Addressing these challenges requires a multifaceted approach. Clear, proactive, frequent communication with clients and stakeholders is critical to counter disinformation, and other manipulations while reinforcing credibility. We must embrace digital adoption and adaptation, leveraging AI, automation, and other technologies thoughtfully to enhance accuracy and transparency even as we seek processes that reinforce trust and help identify when bad actors are using technology to commit crimes.
Professional skepticism must extend to all leaders and directives, especially when the leader who is delegating work, and issuing directives is an AI system.
Talent development remains critical—we need human judgment and interaction to complement technology, to help ensure that we don't accept technology decisions just because they come from a seemingly authoritative source.
Trust is reinforced when the profession continues to consistently demonstrate competence, transparency, ethical judgment, human oversight, and accountability. It's an everyday effort regardless of firm size or segment. In today's rapidly changing landscape, we can shore up trust even more by aligning people, processes, and technology to earn and maintain confidence at every stakeholder level.
— Kimberly Ellison-Taylor, founder and CEO, KET Solutions LLC
Staffing pressures once dominated the conversation, but we've entered a new phase where technology adoption is the critical issue. Accountants face a flood of promising tools; the challenge is selecting and implementing those that eliminate low-value, time-consuming tasks and allow them to focus on higher-impact client work.
– David Emmerman, chief revenue officer, Clockwork.ai
The most important issue facing the profession today is people: our ability to attract them, engage them, and inspire them to stay. We've built a profession defined by technical rigor, academic excellence and trust, but haven't kept pace with shifting norms and expectations around the human side of that trust: belonging.
Much of our dialogue around diversity is through the lens of demographics – the numbers, the trends, the data. While important, I believe it has fast become the least helpful lens. None of that matters if we can't shift to a conversation of inclusion that is centered on connection. When people experience a feeling of being seen, valued, and part of something meaningful, they don't just stay. They thrive. This isn't limited to any one group; it's universal. If our workplaces don't feel inclusive for everyone, then they aren't inclusive for anyone.
Belonging can't be mandated or measured on a spreadsheet. It's something people experience through culture, relationships, and leadership. Until we focus on that deeper human connection, the ability to see and value difference holistically, we'll continue to struggle to attract and retain the very people who could lead our future.
– Jina Etienne, CEO, Etienne Consulting
The most important issue currently facing the accounting profession is the lack of young people entering and staying in the field. This year, the AICPA released a report that for the first time in years, there was an uptick in the number of students studying accounting. While that is great to hear, it is important to continue improving on that and not become stagnate. Even if people are joining the profession, we see huge burn out rates. I think it is crucial for people to understand that alternative pathways exist in the accounting profession and to make these paths more accessible to people earlier in their careers.

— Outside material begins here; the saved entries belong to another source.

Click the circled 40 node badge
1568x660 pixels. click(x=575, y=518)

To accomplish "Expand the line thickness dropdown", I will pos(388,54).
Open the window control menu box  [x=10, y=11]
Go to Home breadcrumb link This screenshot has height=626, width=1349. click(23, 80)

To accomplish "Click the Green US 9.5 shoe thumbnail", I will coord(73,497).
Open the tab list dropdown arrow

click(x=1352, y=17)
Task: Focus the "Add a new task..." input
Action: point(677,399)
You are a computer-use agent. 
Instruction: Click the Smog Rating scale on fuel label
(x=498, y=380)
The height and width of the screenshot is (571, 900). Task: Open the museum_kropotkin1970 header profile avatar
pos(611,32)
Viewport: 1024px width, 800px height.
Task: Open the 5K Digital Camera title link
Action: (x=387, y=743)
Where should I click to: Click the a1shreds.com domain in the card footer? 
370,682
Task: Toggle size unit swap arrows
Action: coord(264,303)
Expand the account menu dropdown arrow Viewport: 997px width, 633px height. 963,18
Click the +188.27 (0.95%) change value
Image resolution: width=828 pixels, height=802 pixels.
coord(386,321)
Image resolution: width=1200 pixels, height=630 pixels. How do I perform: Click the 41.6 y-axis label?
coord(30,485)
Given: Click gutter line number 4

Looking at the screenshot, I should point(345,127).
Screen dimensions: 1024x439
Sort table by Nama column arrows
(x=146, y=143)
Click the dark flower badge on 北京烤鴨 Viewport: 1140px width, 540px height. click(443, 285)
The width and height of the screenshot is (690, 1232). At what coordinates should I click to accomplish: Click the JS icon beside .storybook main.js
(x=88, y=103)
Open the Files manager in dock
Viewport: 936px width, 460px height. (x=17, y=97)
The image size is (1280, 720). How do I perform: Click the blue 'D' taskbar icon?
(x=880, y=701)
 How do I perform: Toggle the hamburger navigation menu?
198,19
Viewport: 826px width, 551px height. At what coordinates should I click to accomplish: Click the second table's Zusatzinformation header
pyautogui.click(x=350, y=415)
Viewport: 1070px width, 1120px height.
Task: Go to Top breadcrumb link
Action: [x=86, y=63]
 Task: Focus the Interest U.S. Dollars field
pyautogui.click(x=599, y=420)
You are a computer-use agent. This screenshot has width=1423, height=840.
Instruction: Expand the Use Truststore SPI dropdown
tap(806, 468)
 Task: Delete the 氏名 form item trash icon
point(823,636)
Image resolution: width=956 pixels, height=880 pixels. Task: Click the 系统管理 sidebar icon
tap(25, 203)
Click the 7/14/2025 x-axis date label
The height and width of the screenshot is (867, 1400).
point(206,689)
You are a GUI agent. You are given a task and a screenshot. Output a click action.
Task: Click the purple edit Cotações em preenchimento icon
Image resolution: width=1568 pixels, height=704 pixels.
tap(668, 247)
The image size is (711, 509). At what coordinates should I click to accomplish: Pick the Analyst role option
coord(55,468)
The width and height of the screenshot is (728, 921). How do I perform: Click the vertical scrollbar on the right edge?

– Rachel Farris, founder/CEO, Tax Stack AI
The advancement of AI. While this is still in its infancy, it is growing. The issue is how much impact do we want it to have. It is being relied upon a lot to do the nuts and bolts work done by the business owners, by the CPAs, but it still needs to be reviewed to be certain that everything is being properly recorded and reported.
– Neil Fishman, president, National Conference of CPA Practitioners
The talent shortage, combined with the advent of AI, is a big one. This continues to raise significant questions:
- How will pending automation and generative tools change the early career profile and development path for new talent?
- How can firms continue to elevate rising professionals under new firm ownership models to keep them incentivized and thriving?
- How do we leverage the rapidly advancing back-office technology tools that are emerging to support the existing talent?
- How does offshoring contribute to the solution without reducing quality and relationships?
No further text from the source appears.